To do
Across the entries below, count the lines that contain the word "page" and reply with that number only.

Available data
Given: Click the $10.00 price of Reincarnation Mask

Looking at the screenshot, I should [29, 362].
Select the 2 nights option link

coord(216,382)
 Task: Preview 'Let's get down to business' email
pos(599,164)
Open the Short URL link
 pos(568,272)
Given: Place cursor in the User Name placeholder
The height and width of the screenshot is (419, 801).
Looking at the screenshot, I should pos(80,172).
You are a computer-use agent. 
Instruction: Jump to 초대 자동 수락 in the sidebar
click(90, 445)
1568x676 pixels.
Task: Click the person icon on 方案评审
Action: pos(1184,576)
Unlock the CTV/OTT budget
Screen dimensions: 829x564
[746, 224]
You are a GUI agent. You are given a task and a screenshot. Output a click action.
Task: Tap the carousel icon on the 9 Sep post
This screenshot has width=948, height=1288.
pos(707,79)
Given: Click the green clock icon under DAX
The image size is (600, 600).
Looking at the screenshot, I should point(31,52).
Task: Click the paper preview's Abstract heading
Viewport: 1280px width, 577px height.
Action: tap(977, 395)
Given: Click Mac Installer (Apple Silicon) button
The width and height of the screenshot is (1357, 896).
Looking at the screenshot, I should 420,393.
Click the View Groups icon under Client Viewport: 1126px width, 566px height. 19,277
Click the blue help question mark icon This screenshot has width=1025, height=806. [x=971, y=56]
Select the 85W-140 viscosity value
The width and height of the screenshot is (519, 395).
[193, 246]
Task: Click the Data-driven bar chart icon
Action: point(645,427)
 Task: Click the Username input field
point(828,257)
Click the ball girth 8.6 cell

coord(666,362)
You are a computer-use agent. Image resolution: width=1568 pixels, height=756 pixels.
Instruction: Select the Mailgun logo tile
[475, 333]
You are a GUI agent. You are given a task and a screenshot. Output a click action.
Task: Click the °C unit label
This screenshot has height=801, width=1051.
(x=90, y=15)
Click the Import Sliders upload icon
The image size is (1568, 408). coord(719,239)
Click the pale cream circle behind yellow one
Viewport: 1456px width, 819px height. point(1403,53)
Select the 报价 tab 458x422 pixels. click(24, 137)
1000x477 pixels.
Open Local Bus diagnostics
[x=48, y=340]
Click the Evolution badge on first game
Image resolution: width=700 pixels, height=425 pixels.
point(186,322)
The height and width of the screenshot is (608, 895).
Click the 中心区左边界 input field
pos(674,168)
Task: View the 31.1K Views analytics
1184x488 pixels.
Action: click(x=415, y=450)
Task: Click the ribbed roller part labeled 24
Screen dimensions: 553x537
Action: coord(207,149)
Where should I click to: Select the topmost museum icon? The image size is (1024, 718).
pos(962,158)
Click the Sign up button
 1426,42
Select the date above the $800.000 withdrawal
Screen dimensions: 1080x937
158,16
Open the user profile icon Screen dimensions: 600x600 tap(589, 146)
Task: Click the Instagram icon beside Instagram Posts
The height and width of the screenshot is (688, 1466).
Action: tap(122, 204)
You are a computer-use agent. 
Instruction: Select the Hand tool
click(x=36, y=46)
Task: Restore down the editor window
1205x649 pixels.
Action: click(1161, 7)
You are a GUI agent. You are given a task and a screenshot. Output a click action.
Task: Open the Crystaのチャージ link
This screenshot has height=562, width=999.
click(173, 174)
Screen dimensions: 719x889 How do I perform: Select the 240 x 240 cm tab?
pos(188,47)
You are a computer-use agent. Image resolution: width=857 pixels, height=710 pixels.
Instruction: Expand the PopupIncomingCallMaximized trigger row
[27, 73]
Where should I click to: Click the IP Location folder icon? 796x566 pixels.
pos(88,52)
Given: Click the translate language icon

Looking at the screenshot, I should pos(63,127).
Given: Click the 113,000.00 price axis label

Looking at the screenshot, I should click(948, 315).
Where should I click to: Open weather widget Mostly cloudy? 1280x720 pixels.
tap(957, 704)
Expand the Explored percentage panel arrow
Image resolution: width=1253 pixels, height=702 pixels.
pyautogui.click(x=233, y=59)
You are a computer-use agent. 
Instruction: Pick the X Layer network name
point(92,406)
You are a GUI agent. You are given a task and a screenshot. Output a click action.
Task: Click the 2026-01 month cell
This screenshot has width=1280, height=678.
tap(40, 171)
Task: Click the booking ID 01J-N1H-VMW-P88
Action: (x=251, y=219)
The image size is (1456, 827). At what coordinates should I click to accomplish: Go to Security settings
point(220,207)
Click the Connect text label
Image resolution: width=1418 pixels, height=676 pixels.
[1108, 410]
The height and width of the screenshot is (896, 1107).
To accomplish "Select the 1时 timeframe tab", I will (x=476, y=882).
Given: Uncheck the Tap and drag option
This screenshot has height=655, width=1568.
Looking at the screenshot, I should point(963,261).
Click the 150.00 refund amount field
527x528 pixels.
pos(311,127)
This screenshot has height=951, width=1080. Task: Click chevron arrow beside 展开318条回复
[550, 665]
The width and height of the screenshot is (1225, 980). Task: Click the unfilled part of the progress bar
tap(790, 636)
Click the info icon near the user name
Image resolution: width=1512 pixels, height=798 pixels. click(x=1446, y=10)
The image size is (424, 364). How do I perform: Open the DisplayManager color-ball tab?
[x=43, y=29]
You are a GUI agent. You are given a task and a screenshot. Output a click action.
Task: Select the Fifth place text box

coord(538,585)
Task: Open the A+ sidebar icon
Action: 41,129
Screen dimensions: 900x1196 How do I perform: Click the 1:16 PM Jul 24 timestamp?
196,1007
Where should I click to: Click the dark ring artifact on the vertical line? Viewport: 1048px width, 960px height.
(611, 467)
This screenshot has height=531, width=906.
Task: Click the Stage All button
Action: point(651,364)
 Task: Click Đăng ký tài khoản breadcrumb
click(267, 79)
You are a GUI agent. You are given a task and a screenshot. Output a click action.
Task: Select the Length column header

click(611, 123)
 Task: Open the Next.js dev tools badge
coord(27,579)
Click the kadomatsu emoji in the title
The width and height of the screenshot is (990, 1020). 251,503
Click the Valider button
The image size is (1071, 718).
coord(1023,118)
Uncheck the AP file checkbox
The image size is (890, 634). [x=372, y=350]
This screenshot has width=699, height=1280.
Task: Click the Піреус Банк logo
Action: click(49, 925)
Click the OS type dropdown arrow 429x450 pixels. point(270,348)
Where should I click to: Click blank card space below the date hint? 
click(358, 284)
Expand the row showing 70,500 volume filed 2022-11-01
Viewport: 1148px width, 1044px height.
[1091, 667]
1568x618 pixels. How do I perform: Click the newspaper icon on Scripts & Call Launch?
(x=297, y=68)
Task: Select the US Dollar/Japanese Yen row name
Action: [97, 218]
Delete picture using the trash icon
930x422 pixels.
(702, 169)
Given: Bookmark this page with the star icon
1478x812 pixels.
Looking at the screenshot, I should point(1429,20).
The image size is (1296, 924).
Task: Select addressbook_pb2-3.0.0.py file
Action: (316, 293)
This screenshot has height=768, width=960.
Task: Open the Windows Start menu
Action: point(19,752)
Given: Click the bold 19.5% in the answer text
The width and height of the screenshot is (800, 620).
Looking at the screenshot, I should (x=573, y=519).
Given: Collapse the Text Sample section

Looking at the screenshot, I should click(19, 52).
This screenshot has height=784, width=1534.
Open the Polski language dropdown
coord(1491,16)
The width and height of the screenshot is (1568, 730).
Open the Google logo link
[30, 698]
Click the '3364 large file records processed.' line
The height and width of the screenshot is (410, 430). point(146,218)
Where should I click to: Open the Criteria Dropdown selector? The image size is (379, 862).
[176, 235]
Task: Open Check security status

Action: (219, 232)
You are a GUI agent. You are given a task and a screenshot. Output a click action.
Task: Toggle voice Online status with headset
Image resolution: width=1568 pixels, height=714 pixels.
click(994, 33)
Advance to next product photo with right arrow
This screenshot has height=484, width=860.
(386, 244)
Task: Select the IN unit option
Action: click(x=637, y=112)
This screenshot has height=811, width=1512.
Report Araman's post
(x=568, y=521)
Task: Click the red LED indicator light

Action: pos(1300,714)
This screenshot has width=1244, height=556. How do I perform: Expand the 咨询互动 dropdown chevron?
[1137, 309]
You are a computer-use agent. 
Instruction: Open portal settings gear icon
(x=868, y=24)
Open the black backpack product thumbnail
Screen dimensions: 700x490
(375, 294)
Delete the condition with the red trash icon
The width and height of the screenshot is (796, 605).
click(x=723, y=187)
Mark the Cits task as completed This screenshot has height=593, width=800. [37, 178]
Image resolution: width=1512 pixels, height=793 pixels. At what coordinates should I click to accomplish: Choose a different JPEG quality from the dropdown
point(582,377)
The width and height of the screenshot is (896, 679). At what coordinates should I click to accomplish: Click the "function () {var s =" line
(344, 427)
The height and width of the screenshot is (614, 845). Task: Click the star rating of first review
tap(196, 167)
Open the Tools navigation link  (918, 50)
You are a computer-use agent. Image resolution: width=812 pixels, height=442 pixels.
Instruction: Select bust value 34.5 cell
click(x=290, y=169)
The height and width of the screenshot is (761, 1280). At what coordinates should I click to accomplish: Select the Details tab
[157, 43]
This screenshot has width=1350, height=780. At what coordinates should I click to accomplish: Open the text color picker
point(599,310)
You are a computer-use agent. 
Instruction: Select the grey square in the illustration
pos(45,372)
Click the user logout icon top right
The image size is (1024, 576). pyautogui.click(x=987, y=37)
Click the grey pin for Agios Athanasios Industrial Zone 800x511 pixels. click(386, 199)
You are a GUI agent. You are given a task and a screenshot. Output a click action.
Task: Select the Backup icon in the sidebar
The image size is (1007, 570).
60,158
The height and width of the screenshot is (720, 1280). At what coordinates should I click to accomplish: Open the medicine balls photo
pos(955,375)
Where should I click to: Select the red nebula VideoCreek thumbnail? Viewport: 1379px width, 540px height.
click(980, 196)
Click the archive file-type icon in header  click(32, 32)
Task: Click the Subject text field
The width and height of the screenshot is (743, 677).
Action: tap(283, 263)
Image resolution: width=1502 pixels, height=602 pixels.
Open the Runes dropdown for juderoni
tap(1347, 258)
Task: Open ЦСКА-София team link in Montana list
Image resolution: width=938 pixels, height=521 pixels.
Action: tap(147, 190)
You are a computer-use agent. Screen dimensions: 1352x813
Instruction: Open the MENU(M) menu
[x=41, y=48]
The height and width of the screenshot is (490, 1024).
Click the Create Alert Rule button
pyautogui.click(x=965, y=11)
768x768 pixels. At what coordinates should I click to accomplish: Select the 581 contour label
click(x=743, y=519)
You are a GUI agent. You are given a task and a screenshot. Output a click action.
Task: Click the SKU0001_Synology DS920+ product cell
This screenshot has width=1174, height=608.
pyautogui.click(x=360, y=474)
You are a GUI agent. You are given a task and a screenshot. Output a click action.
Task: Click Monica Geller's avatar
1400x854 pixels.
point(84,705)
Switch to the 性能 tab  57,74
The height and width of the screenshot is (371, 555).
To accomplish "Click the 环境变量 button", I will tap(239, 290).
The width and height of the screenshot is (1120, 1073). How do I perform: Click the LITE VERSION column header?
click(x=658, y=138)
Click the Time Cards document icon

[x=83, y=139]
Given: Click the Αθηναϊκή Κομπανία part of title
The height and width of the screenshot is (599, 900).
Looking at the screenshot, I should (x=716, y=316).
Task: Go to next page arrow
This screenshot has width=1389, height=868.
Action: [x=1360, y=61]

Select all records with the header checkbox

Reply
2